Goods and Services Tax Act 1985, Limitation Act 1950, Tax Administration Act 1994
The taxpayer was unsuccessful in its claim for a statutory debt owing as the Court held the Commissioner of Inland Revenue ("the Commissioner") had not breached her obligations under section 46 of the Goods and Services Tax Act 1985 ("GST Act"). The grounds for Judicial Review were rejected.
Impact of decision
The complicated and somewhat unusual facts in this case limit the implication of the decision on section 46 of the GST Act.

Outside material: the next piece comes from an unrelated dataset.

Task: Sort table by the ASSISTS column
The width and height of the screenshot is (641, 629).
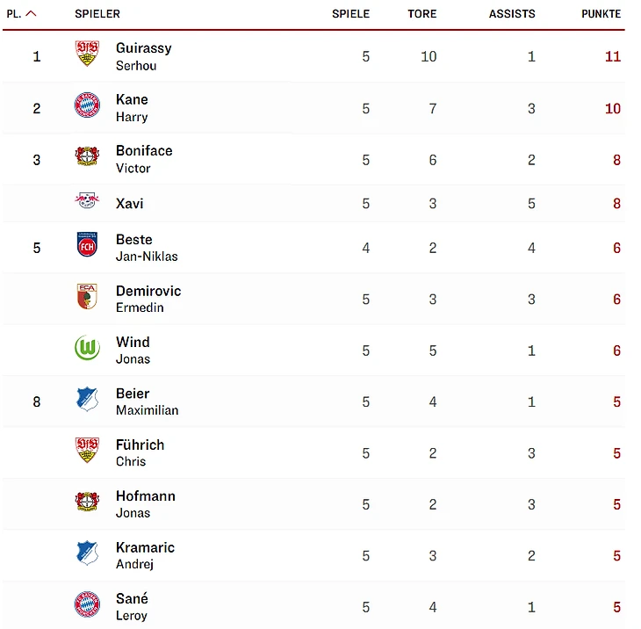Action: 512,14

In 2000 Ernst and Young ("EY") approached a number of inbound tour operators ("ITOs"), including Inbound Tour Services South Pacific Limited ("ITS"). EY advised ITS that it had formed a view that a proposed legislative amendment to the GST Act (the proposed introduction of section 11 (2A) of the GST Act 1985, introduced by section 80 of the Taxation (Remedial Matters) Act with application on or after 20 May 1999 and later renumbered to section 11A(2)) meant that members of the ITO industry should have been zero-rating travel packages sold to overseas clients.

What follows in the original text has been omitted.